------ Data supplied ------

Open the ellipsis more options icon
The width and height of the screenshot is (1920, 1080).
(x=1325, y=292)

------
------ Data supplied ------

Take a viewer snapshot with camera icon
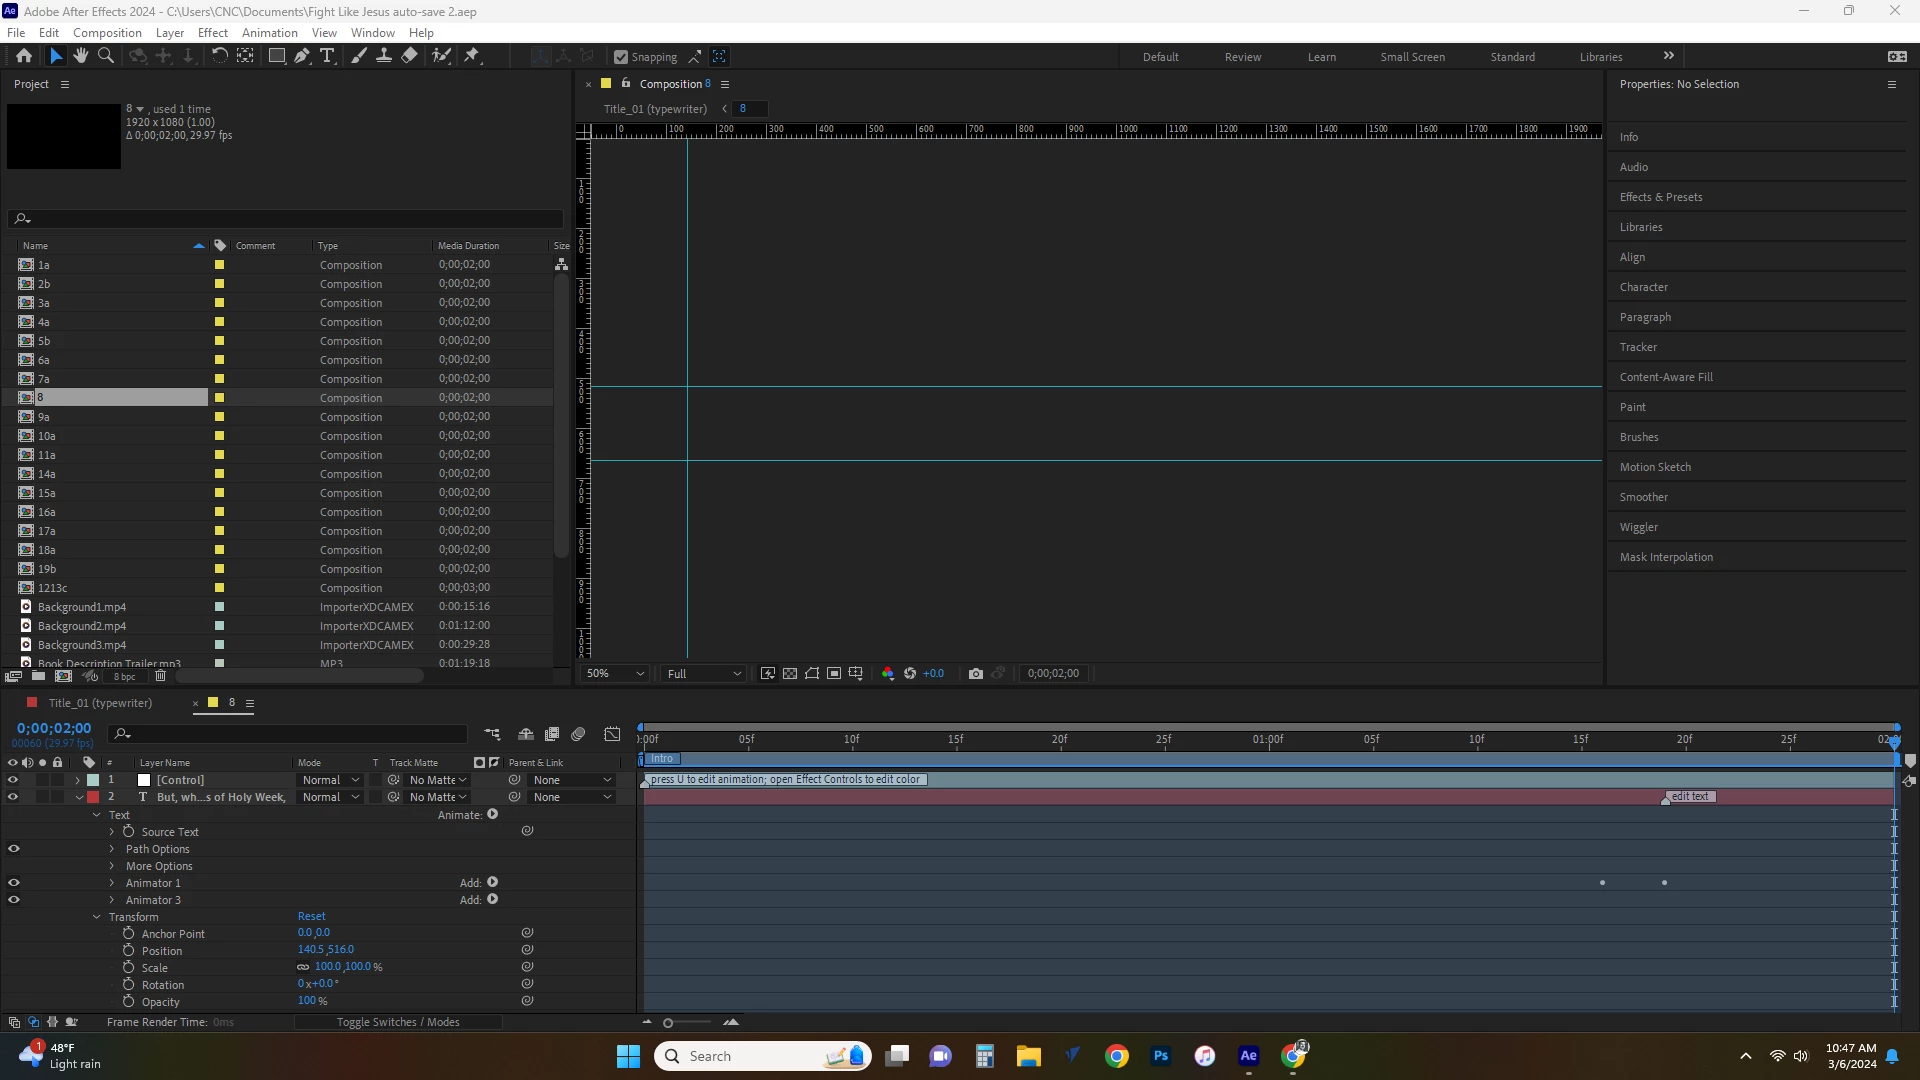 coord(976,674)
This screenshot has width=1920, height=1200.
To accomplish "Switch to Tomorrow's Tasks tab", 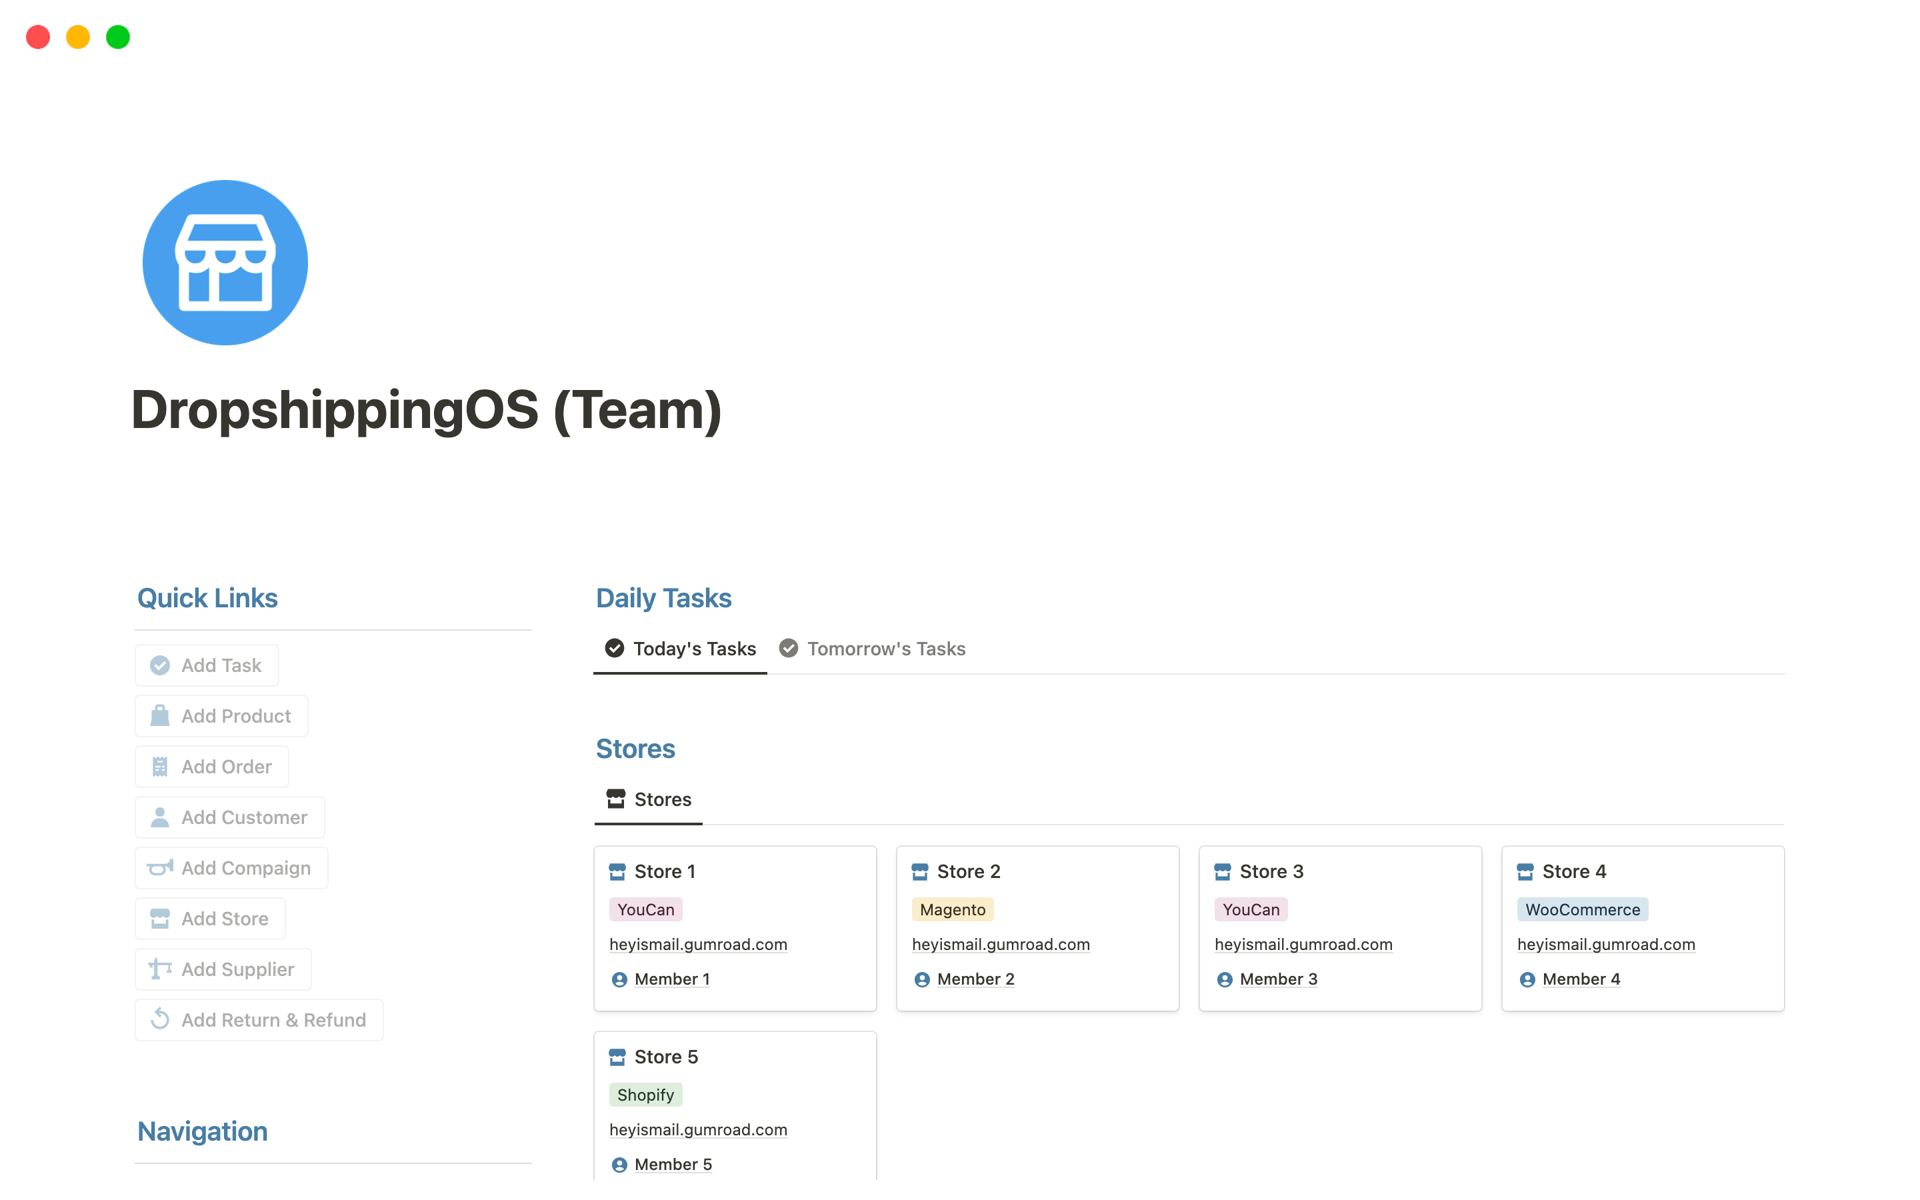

------
------ Data supplied ------

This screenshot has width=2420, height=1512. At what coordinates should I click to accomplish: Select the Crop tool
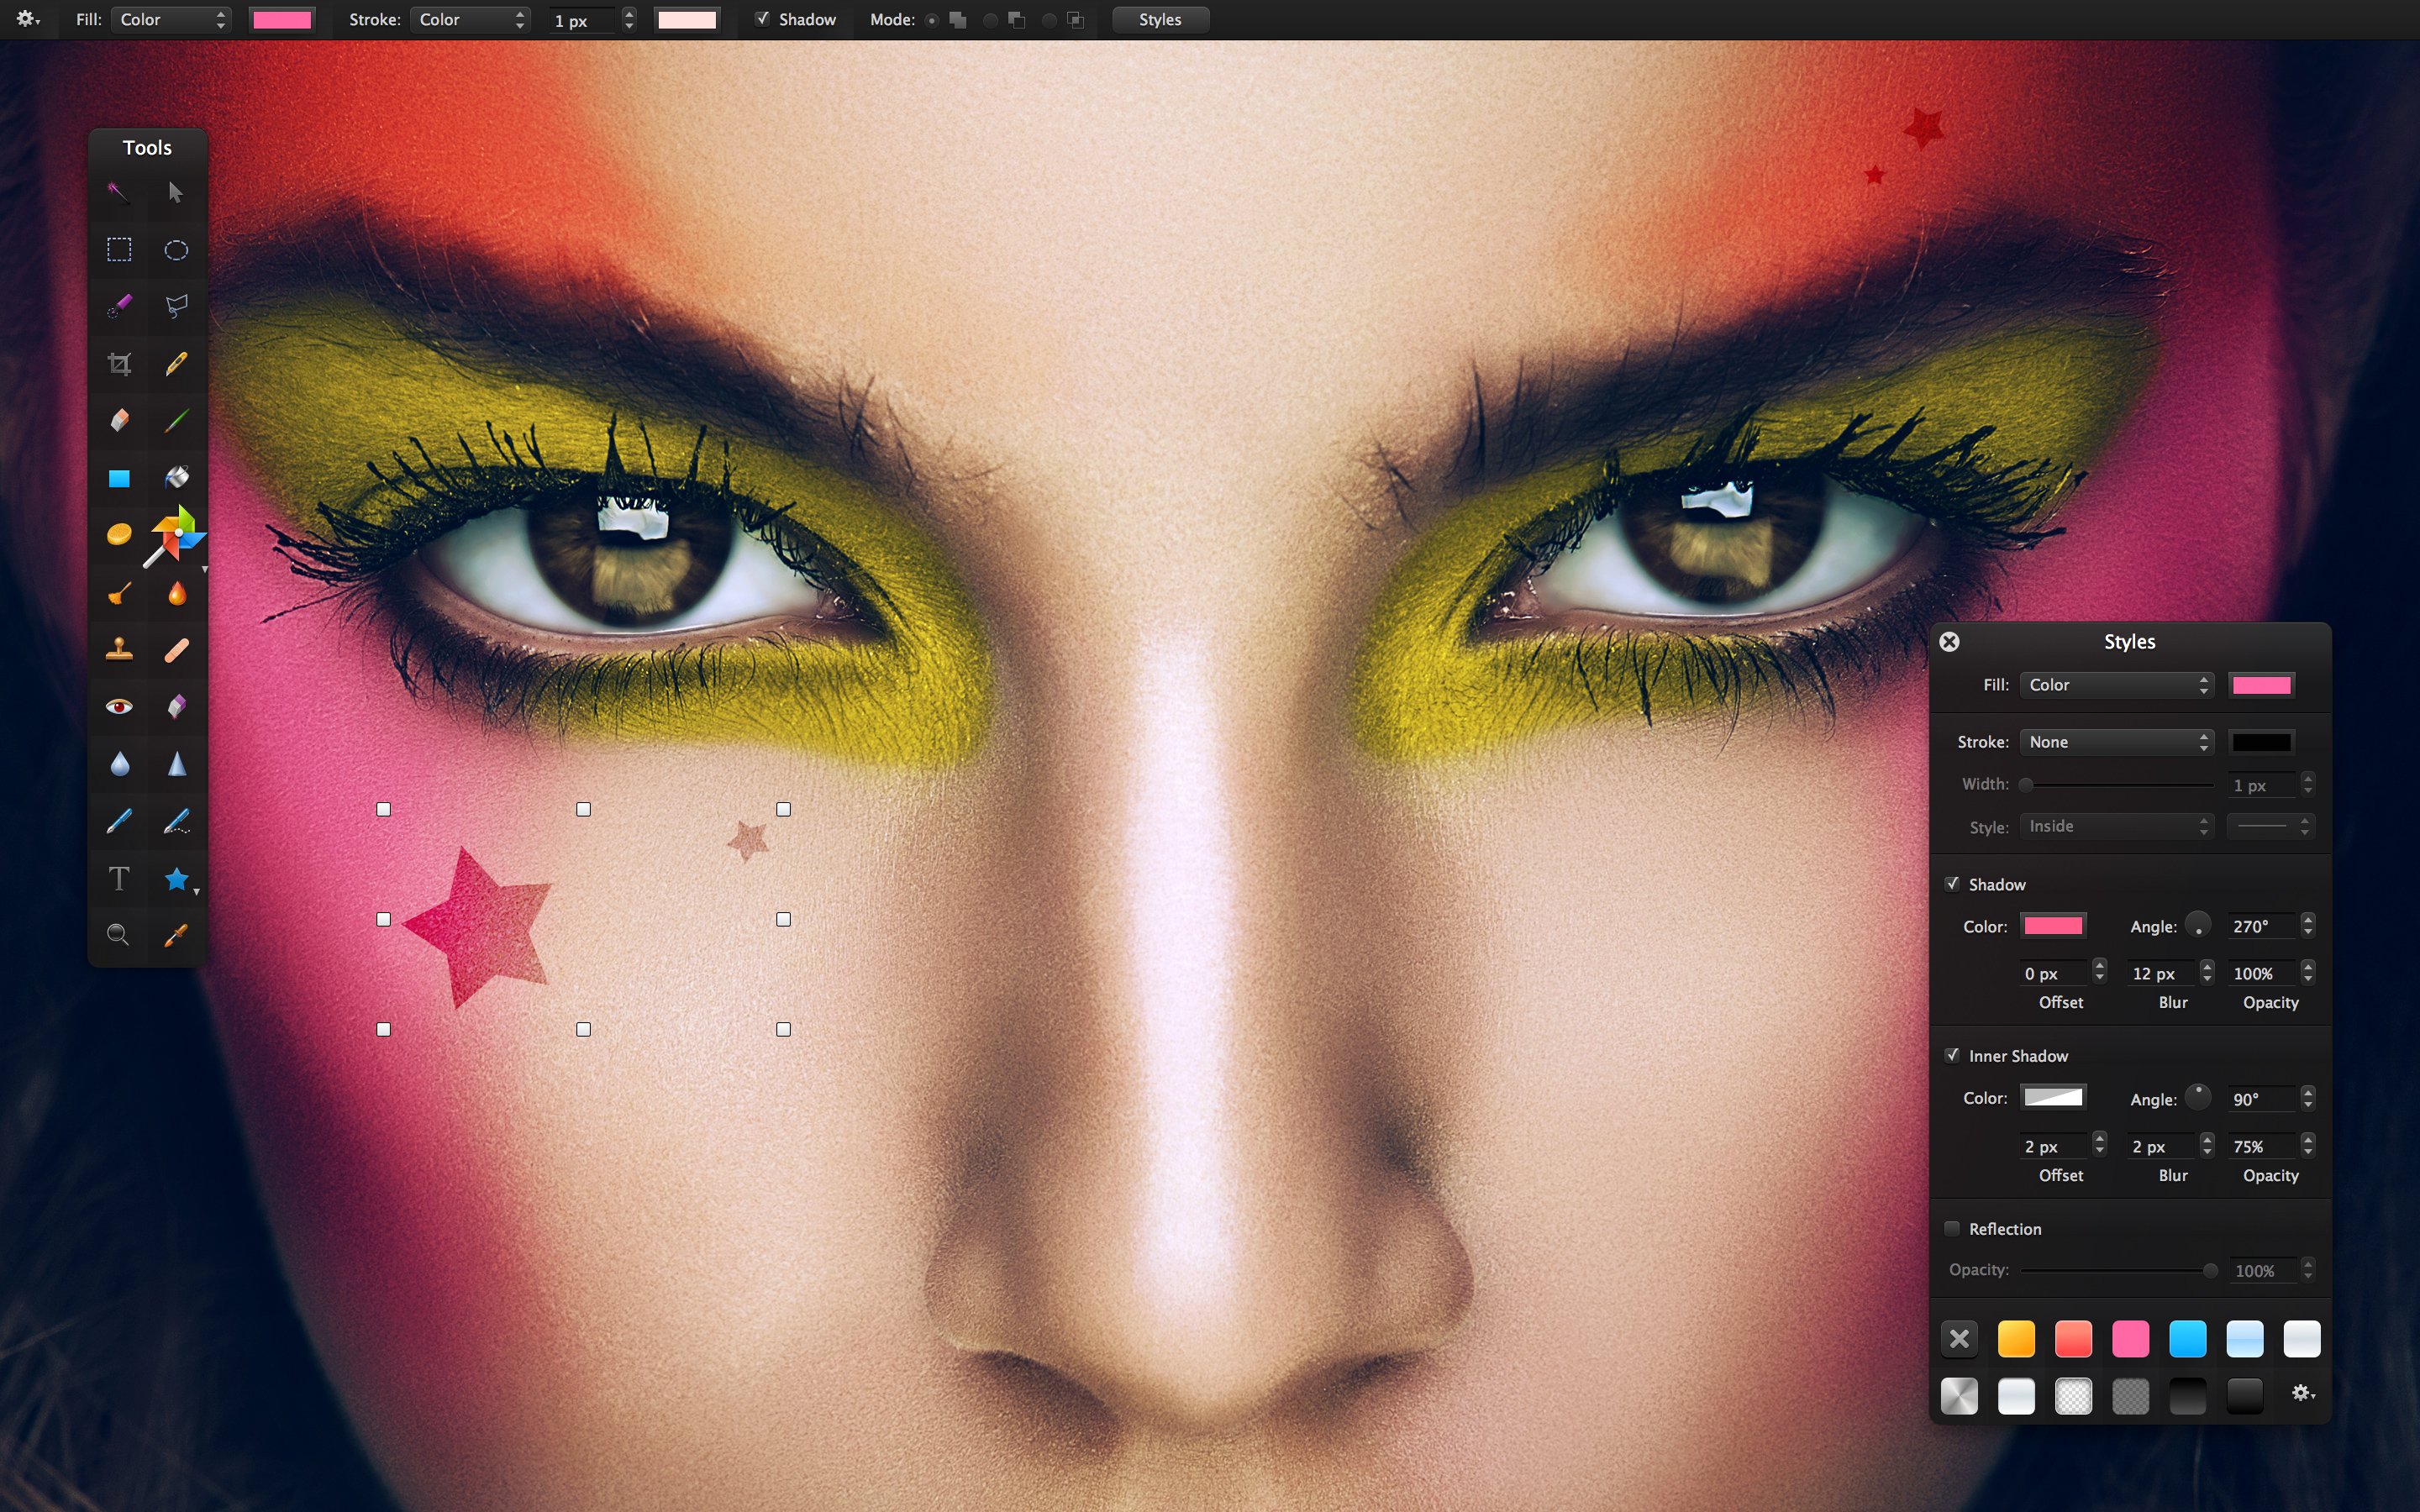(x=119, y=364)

------

Please repeat the lines of the material above exactly, starting with the line that contains "Take a viewer snapshot with camera icon" and ending with the line that contains "to Tomorrow's Tasks". Leave the pictures out.

Take a viewer snapshot with camera icon
 coord(976,674)
This screenshot has width=1920, height=1200.
To accomplish "Switch to Tomorrow's Tasks tab", 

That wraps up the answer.